• Exercise goal: Write out, exactly as they stand, the line containing "Viewport: 1024px width, 457px" and all subsequent lines up to and including the final line of the records.

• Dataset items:
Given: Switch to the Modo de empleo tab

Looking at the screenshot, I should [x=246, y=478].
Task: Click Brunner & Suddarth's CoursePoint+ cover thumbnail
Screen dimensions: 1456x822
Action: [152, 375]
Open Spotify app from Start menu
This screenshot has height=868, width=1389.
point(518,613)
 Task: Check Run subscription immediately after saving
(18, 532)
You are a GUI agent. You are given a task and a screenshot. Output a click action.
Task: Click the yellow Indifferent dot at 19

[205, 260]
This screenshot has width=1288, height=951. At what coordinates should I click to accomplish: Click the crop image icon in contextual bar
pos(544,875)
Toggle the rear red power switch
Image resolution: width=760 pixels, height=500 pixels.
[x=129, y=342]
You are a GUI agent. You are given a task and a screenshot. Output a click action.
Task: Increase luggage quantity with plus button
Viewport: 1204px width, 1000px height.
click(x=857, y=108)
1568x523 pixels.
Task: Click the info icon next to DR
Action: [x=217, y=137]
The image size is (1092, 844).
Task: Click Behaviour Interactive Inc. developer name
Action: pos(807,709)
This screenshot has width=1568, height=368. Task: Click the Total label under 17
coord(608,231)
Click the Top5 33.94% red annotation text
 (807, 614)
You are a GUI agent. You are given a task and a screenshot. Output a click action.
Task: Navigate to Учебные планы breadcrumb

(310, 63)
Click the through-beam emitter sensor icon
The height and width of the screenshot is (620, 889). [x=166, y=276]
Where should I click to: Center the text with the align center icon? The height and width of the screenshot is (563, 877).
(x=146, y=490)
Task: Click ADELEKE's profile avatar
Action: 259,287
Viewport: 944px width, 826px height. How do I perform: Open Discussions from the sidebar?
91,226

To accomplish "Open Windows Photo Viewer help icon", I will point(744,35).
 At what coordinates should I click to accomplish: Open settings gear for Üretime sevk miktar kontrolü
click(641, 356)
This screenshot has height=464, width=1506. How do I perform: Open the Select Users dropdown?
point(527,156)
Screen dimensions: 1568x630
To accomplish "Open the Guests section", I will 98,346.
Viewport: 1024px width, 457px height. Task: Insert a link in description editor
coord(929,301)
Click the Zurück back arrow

• Answer below:
Viewport: 1024px width, 457px height. Task: Insert a link in description editor
coord(929,301)
Click the Zurück back arrow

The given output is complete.